We performed a second average longitudinal methylation analysis using probes included only on the newer EPIC platform (n = 215,381, “EPIC-extended DMP”). Using the same workflow described above, we checked probe and array-level quality, normalized the data using the SeSAME package, filtered probes based on range, corrected for genomic inflation using BACON, and identified longitudinal differences in methylation between cases and controls accounting for sex and age.

Analyses of whole blood heterogeneity, differentially variable positions (DVPs)

Unlike previous T1D DNA methylation studies, we did not have access to sorted blood for methylation analyses. Therefore, we investigated the relationship between cell type proportions in whole blood and T1D to establish the potential for cell type proportions to serve as confounding or mediating variables of the main association between DNA methylation and development of T1D. Using the minfi R package, we estimated the proportion of CD4+T cells, CD8+T cells, B cells, granulocytes, and monocytes in each whole blood sample using the whole blood reference set57,58. Natural killer cells and other cell types with low prevalence in whole blood were unable to be estimated.

To estimate the effect cell subtype adjustment might have on DMPs, we calculated the absolute change and percent change of the difference in meta beta between T1D case and control groups from average longitudinal mixed models with and without cell type adjustment. Cell type-adjusted mixed models did not converge for all probes used in DMP analyses, resulting in 199,230 probes used for cell-type sensitivity analyses. Percent change was calculated as the difference of estimate with and without cell type adjustment as a ratio of the estimate without cell type adjustment.

Variance in methylation has been previously reported to greatly differ in T1D discordant twins20. Therefore, we tested the equality of variance from the longitudinal model in cases and controls to identify differentially variable positions (DVPs) using the mean-trimmed Levene’s test59. DVPs could then be compared to previous literature, and their DMP models re-run to allow for unequal variance in methylation between T1D case and control groups.

Methylation changes in the natural history of disease

To characterize when methylation differences began to appear in the natural history of the disease, we examined DMPs at pre-IA onset and post-IA onset cross-sections using multivariable linear regression adjusted for sex and age.

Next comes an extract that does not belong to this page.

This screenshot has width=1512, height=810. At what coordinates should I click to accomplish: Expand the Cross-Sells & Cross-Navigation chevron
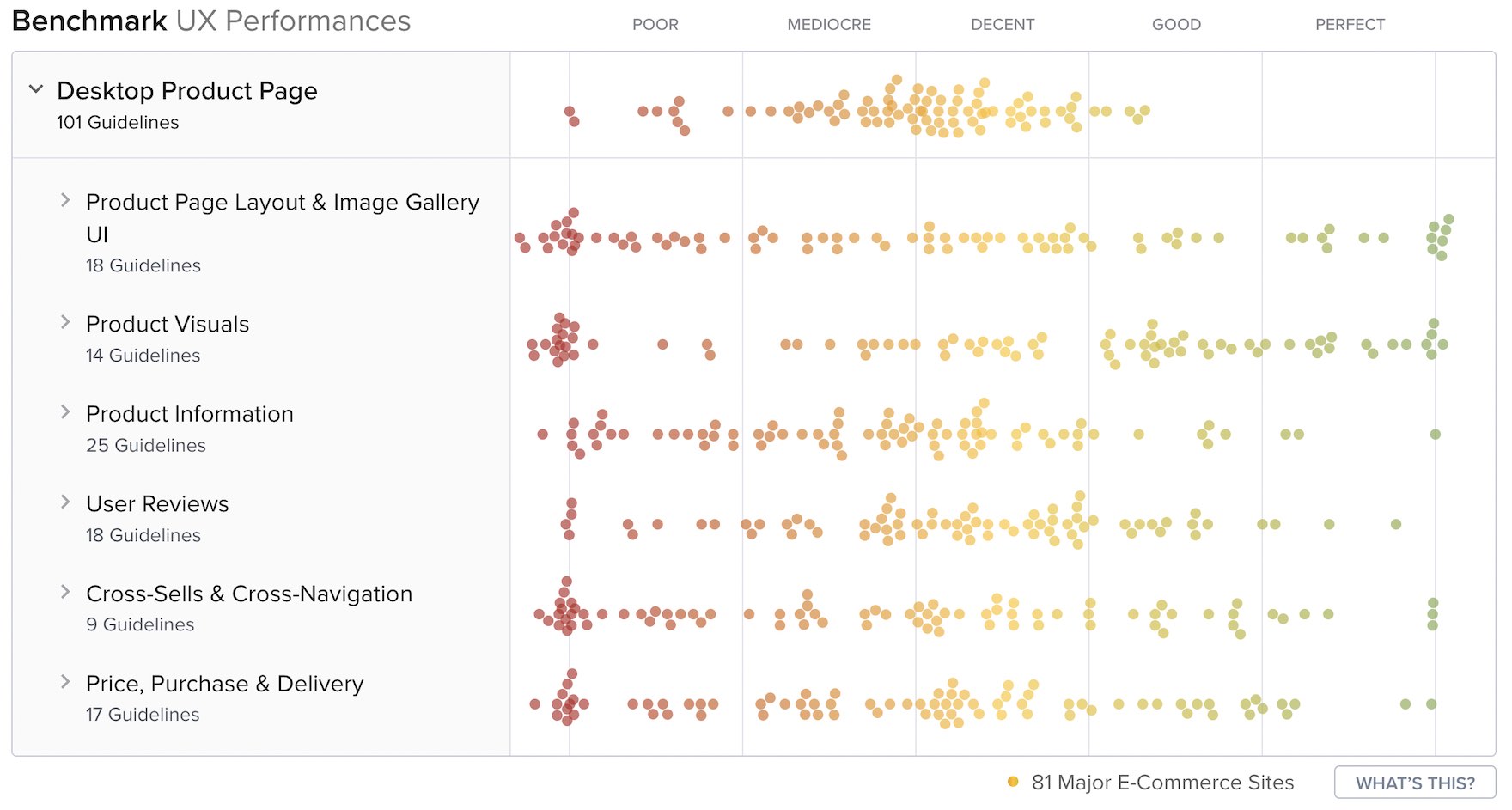[65, 592]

The pre-IA onset cross-section included the most recent visit prior to diagnosis with IA, which sometimes occurred during infancy (Fig. 1, t = 2 or 3). The post-IA onset cross-section included the most recent visit prior to T1D diagnosis that was at or after the IA visit (Fig. 1, t = 4 or 5). A smaller sample of DAISY subjects (those recruited at birth via newborn screening) had cord blood samples available. Only candidate DMPs (n = 2) or the most statistically significant probe from candidate DMRs (n = 28) were tested independently in these cross-sections, which were a subset of samples included in the longitudinal analyses.

We compared results from the cross-sectional models to the longitudinal models to establish the time course of DNA methylation changes before or after the appearance of islet autoimmunity, and potentially in utero. Due to large differences in sample size in each analysis, we emphasized the comparison of direction of effect (hyper- or hypomethylation) in longitudinal versus cross-sectional models, without emphasis on the p-value.

Gene ontology and enrichment analyses

We identified gene ontology (GO) molecular functions and biological processes and KEGG pathways that were significantly enriched for probes with adjusted meta p-value < 0.001 (n = 299) using the gometh function of the missMethyl R package27. In enrichment analyses, genes annotated to the 299 probes are compared to lists of genes in each curated GO term and KEGG pathway to identify which are statistically over-represented. The missMethyl package included an adjustment for the underlying distribution of probes on the array. Only non-nested, biological process and molecular function GO terms were considered.